In an odd quirk of the calendar, the special election to finish Evans’s term falls two weeks after the Democratic primary in which eight candidates ran to fill the seat for the next term, which lasts four years and begins in January.
Before the June 2 primary, the Board of Elections mailed every voter in the city a form to request an absentee ballot. But many who completed the form said their ballots never arrived, leading them to vote in person. The city had opened only 20 polling places instead of the usual 143, to help prevent the spread of the coronavirus, and the unexpectedly long lines of voters stretched for blocks, with some waiting for hours into the night to cast their votes.
To avoid a replay of the same scenario in Tuesday’s special election, Board of Elections spokeswoman Rachel Coll said the board decided to send a ballot to all 48,073 registered voters in Ward 2 without first requiring an application from voters. Officials put the final batch of ballots in the mail on Saturday. Voters must postmark their ballots by Tuesday to be counted.

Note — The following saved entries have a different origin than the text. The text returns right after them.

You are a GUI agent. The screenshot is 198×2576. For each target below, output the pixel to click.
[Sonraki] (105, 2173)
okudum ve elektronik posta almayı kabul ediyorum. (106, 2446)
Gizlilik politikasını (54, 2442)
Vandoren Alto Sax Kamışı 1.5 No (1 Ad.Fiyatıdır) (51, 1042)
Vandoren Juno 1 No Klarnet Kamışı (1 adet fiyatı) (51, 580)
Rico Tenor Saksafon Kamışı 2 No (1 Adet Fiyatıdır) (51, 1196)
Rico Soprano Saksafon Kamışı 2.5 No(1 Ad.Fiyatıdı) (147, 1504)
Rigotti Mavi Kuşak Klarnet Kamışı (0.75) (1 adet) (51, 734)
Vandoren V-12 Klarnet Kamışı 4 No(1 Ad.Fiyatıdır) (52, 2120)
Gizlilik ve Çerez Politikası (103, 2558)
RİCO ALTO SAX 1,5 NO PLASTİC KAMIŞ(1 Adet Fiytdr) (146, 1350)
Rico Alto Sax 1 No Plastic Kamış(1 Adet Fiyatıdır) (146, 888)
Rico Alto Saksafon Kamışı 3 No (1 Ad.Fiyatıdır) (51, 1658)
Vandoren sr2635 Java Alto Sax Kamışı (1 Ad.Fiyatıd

Brooke Pinto bested seven other candidates, including Evans, to win the Democratic primary and is expected to win the general election in November. She also is expected to win the special election and begin serving on the council right away.
Though other names appear on Tuesday’s ballot because of the close turnaround between the primary and the special election, most of those who lost the primary — including Patrick Kennedy and Jordan Grossman, who came in second and third behind Pinto — have said they are not campaigning for the special election.
Defeated candidates John Fanning and Kishan Putta specifically encouraged their supporters to vote for Pinto in the special election, while Yilin Zhang at first endorsed Kennedy for the special election, until Kennedy said he would not campaign.
Evans decided in March not to run in the special election to replace himself, calling it “a way of showing my sincere regret for the mistakes I made.”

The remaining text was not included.